* **ACTIVITY**:
All that is wanted is the line with "Where should I" and each line after it to the end of the data below, set down exactly and without pictures.

[Collected data]
^^^^^^^^^^^^^^^^

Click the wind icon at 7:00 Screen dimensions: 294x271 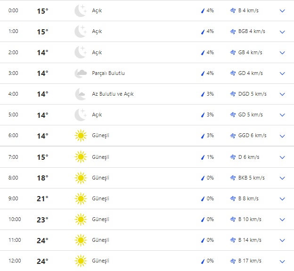233,157
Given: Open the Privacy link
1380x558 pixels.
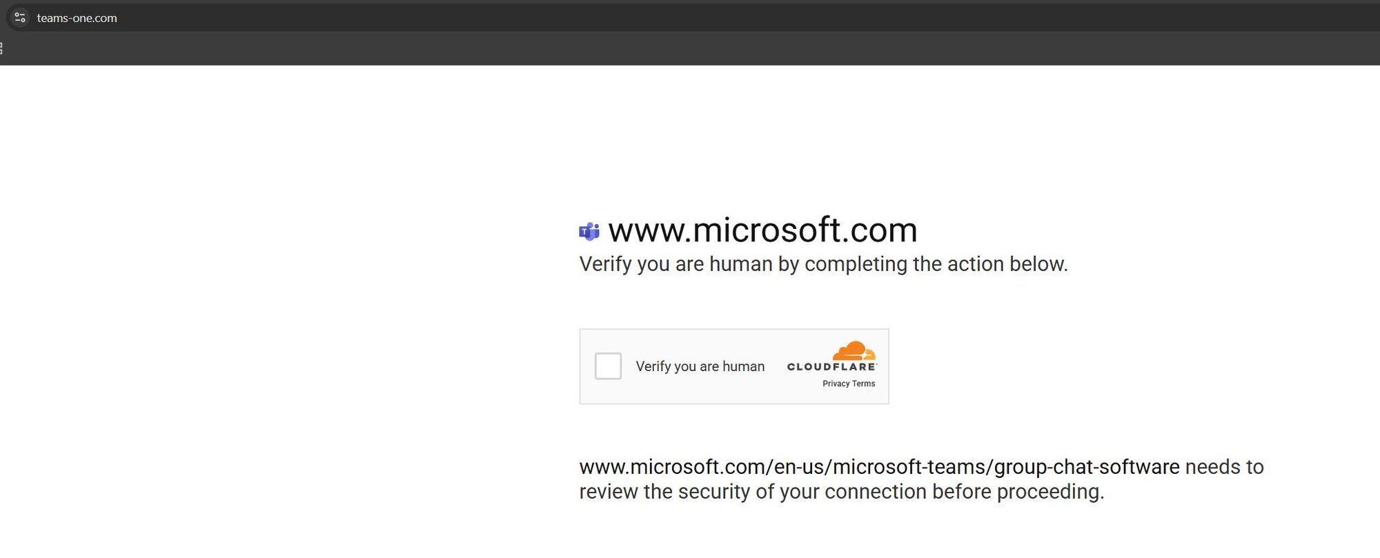Looking at the screenshot, I should pyautogui.click(x=836, y=383).
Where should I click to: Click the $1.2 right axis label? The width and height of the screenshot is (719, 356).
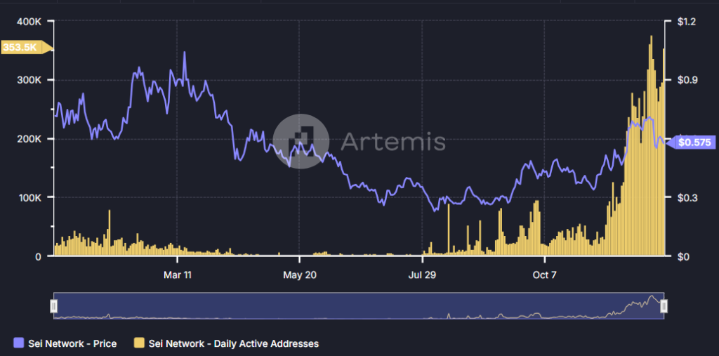pyautogui.click(x=687, y=22)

^^^^^^^^^^^^^^^^

* **WRITTEN RESPONSE**:
Where should I click to: Click the $1.2 right axis label? The width and height of the screenshot is (719, 356).
pyautogui.click(x=687, y=22)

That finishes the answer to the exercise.